I principii generali espressi dalla con forza nella Convenzione Internazionale sui Diritti delle Persone con Disabilità, son contenuti nell’articolo 3 e vanno ricordati uno per uno:
- Rispetto della dignità intrinseca
- Autonomia individuale
- Indipendenza delle persone
-Non discriminazione
- Pari opportunità e inclusione sociale
- Rispetto della differenza
- Accettazione delle persone con disabilità come parte della diversità umana e dell’umanità stessa
- Accessibilità
- Parità tra uomini e donne
- Rispetto per lo sviluppo delle capacità dei bambini e delle bambine con disabilità
- Rispetto per il diritto dei bambini e delle bambine a preservare la loro identità
All’interno della Convenzione, va segnalata la particolare importanza, tra gli altri, degli articoli sull’uguaglianza e la non-discriminazione (5); sulle donne e i bambini con disabilità (6 e 7); sull’accessibilità (9); sul diritto alla vita (10); sull’uguaglianza di fronte alla legge (12) e l’accesso alla giustizia (13); sull’integrità della persona (17); sulla vita indipendente e la possibile inclusione nella comunità (19); sull’istruzione (24); sulla salute (25) e sulla riabilitazione (26); sul lavoro (27); sull’adeguato standard di vita e protezione sociale (28); sulla partecipazione alla vita pubblica e politica (29), alla vita culturale, al tempo libero e allo sport (30).

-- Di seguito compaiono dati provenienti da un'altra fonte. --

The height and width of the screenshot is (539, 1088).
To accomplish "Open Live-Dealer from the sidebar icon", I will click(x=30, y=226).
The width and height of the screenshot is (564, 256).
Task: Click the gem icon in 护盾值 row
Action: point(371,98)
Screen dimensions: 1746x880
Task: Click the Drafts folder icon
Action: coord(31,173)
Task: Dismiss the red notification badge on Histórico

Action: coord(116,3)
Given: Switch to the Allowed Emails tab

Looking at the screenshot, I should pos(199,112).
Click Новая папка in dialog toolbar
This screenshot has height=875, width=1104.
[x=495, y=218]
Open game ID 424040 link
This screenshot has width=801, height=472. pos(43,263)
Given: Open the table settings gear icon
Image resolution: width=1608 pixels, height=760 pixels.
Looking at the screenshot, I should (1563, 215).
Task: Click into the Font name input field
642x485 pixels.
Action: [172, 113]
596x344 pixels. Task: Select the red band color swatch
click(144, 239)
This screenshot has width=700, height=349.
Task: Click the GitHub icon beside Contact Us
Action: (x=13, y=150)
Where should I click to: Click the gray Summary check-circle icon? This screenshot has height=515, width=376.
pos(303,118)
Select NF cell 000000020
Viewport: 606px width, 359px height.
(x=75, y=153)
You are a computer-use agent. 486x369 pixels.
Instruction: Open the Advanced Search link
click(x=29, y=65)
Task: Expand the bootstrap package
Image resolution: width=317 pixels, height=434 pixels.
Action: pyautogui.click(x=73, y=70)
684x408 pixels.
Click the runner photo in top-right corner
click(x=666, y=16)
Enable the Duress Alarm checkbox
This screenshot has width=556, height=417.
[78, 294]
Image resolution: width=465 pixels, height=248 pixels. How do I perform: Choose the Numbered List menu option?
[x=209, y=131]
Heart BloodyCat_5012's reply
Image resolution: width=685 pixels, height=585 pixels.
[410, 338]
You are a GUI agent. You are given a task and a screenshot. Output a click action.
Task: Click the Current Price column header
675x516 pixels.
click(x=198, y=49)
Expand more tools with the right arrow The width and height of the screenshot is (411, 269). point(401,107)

Come ricordava la dottoressa Maria Rita Saulle, giudice della Corte Costituzionale, che ha partecipato in sede Onu per l’Italia ai lavori per la definizone del testo della Convenzione, si possono mettere in evidenza due aspetti legati all’approvazione della Convenzione Internazionale sui Diritti delle Persone con Disabilità:
1) che la Convenzione costituisce il primo atto internazionale obbligatorio del XXI secolo in materia di diritti umani, così come è stato definito dalle Nazioni Unite;
2) la stessa Convenzione si integra con gli altri atti internazionali concernenti i diritti umani, già esistenti, che sono applicabili ovviamente alle persone con disabilità, avendo lo scopo di evidenziarne la particolare situazione, di fornire loro maggiore tutela e di migliorare le loro condizioni di vita in qualunque parte del mondo.